Top of DATA PROVIDED

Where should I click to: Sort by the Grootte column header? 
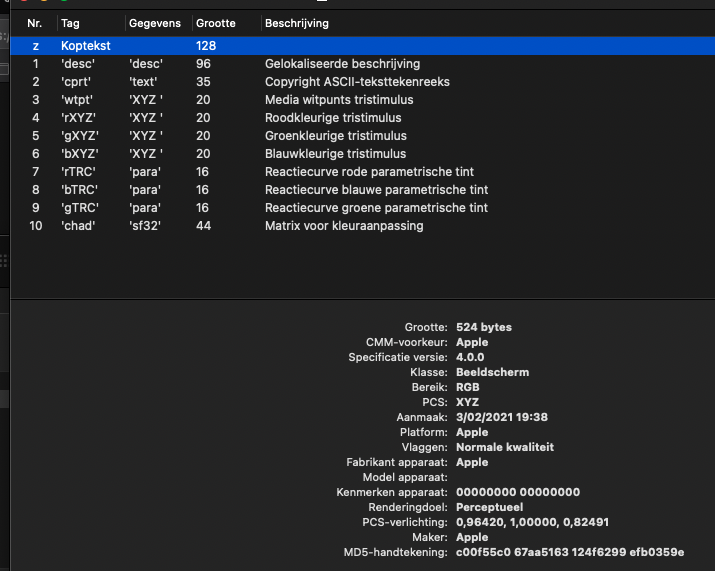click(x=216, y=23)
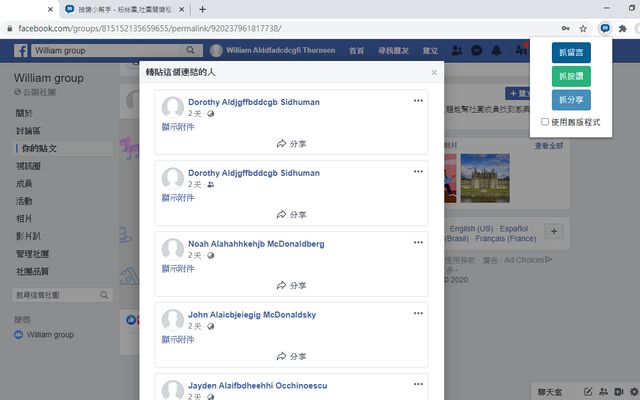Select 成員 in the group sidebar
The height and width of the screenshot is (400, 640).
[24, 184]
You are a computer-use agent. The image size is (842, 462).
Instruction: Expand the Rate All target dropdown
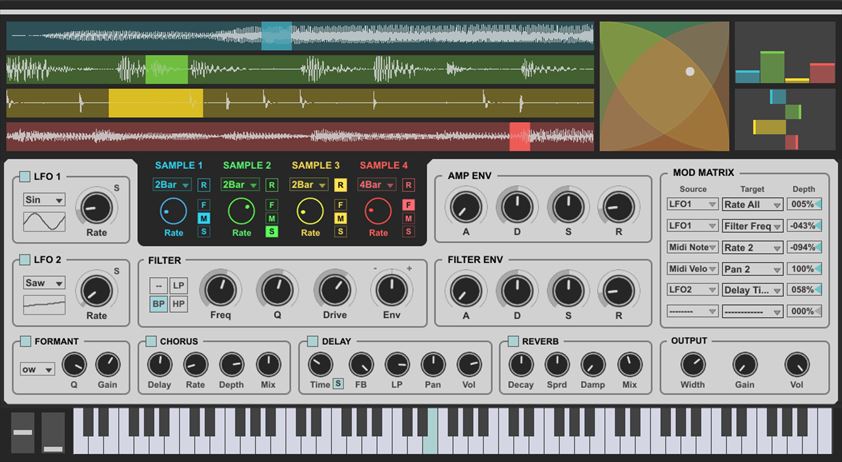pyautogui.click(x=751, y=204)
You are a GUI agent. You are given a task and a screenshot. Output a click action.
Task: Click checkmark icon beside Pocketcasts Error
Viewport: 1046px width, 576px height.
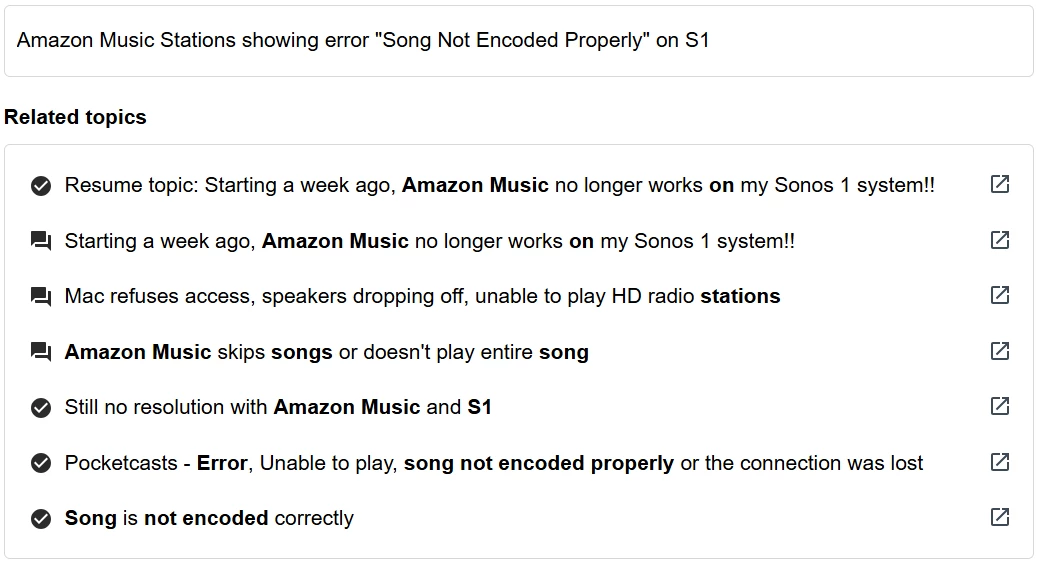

Bottom of DATA PROVIDED
Top of DATA PROVIDED

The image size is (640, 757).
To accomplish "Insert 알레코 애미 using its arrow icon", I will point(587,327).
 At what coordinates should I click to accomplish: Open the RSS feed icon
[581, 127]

Bottom of DATA PROVIDED
Top of DATA PROVIDED

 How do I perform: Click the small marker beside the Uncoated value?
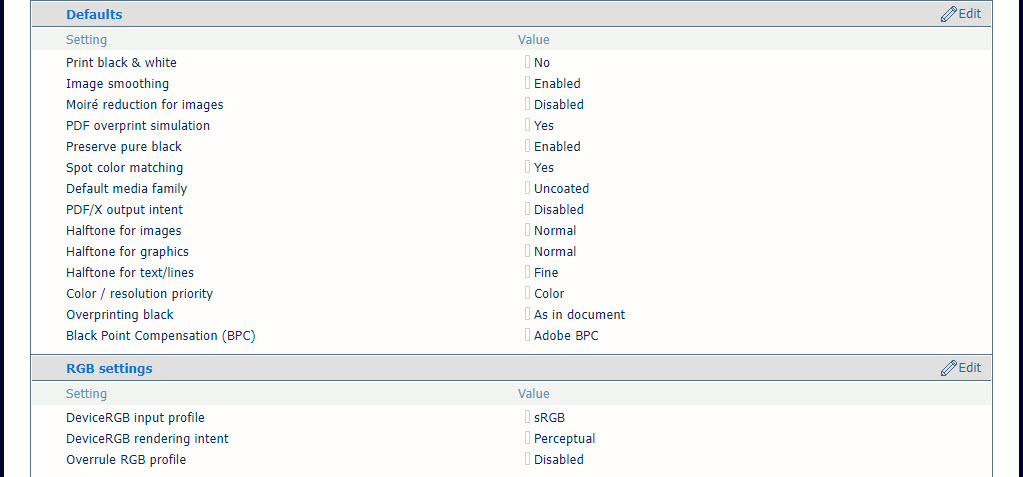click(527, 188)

Bottom of DATA PROVIDED

Would you please reproduce the entries above, starting at the line with "Where should I" and stopping after the line with "Viewport: 1046px width, 576px height."? Omit any pictures.

* ANSWER TO THIS TASK *
Where should I click to: Sort by the Grootte column header? 
click(x=216, y=23)
Select 成員 in the group sidebar
The height and width of the screenshot is (400, 640).
[24, 184]
You are a computer-use agent. The image size is (842, 462).
Instruction: Expand the Rate All target dropdown
pyautogui.click(x=751, y=204)
You are a GUI agent. You are given a task and a screenshot. Output a click action.
Task: Click checkmark icon beside Pocketcasts Error
Viewport: 1046px width, 576px height.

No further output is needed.